Аарон Дембски-Боуден - Хельсрич
— Я никогда прежде не слышал, чтобы ты предрекал поражение, брат.
Гримальд покачал головой, его голос оставался низким и возбуждённым. — Планета будет пылать, не важно, ждёт нас триумф или поражение. Я говорю о том, что ждёт наш крестовый поход.
— Ты абсолютно уверен?
— Я чувствую это в своей крови. Победа или смерть, — ответил капеллан, — когда наступит последний день на Армагеддоне, выжившие поймут, что никакая другая война не стоила нам так дорого.
— Ты обсуждал свои опасения с Высшим маршалом? — Артарион почесал кончиками пальцев зудящую кожу на шее вокруг спинного разъёма.
Гримальд тихо рассмеялся, на мгновение поразившись наивности брата.
— Ты думаешь, ему нужны мои советы?
Немногие суда в Империуме Человека могли сравниться в смертоносной мощи с "Вечным крестоносцем". Другие корабли плавали в небесах подобно морским судам древней Терры, путешествуя между звёзд величественно и с размеренной изящностью. "Вечный Крестоносец" был другим. Словно копьё, брошенное в пустоту рукой Рогала Дорна, флагман Храмовников рассекал космос в течение десяти тысяч лет. Его двигатели работали на полную мощь, оставляя за собой конденсационный плазменный след, он следовал от мира к миру, подражая Великому крестовому походу Императора.

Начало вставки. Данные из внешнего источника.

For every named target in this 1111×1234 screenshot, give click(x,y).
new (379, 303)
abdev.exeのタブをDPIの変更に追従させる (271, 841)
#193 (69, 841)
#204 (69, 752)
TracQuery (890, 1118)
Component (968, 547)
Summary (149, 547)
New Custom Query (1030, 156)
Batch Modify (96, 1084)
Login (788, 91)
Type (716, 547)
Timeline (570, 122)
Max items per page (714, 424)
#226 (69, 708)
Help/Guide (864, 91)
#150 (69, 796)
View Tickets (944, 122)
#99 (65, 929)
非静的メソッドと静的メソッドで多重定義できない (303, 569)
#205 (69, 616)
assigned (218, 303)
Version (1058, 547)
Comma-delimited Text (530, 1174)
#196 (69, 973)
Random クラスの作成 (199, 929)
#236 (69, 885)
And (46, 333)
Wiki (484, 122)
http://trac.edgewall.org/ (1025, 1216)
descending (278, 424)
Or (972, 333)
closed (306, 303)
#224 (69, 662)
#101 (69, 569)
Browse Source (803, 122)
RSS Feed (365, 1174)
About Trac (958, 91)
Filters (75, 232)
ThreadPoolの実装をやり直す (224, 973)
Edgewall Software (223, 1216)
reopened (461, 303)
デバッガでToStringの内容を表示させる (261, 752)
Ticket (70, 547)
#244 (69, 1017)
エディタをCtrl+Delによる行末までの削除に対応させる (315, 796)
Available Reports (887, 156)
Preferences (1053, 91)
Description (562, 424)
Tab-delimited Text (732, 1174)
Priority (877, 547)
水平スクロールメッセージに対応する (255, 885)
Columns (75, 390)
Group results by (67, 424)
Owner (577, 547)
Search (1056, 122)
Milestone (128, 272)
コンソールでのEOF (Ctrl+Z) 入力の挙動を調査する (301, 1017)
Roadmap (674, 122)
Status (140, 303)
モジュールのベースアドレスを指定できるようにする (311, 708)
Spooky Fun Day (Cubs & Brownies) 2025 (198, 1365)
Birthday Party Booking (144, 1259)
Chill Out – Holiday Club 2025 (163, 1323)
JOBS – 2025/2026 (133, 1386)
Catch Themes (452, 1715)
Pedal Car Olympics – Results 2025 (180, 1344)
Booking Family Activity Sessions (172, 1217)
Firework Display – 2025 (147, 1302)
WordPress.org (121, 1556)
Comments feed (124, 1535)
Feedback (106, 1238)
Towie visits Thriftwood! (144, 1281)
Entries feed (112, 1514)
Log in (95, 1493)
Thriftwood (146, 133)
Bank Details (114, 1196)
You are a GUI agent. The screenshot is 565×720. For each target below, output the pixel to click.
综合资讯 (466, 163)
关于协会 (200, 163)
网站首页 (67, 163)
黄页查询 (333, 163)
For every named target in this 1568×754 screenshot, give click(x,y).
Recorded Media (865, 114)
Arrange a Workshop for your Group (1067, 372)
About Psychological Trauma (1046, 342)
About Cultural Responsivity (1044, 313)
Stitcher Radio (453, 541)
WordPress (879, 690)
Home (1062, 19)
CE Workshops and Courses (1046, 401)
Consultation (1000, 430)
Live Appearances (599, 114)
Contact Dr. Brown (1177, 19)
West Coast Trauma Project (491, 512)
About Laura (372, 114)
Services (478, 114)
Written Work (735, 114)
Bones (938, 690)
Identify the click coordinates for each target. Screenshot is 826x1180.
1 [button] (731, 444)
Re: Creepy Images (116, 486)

И "Крестоносец" был не один.
За его кормой линейные корабли ”Всенощное бдение” и ”Величие”, выжимали максимум из двигателей, стремясь не отстать от флагмана и сохранять построение в виде копья. Вслед за тяжёлыми крейсерами, соответственно боевой баржей и меньшим по размерам ударным крейсером, следовало крыло фрегатов, которое дополняло строй. Их было семь, и каждый из этих быстрых перехватчиков двигался на полной скорости вперёд, прилагая куда меньше усилий для сохранения боевого порядка с "Крестоносцем", чем более крупные суда.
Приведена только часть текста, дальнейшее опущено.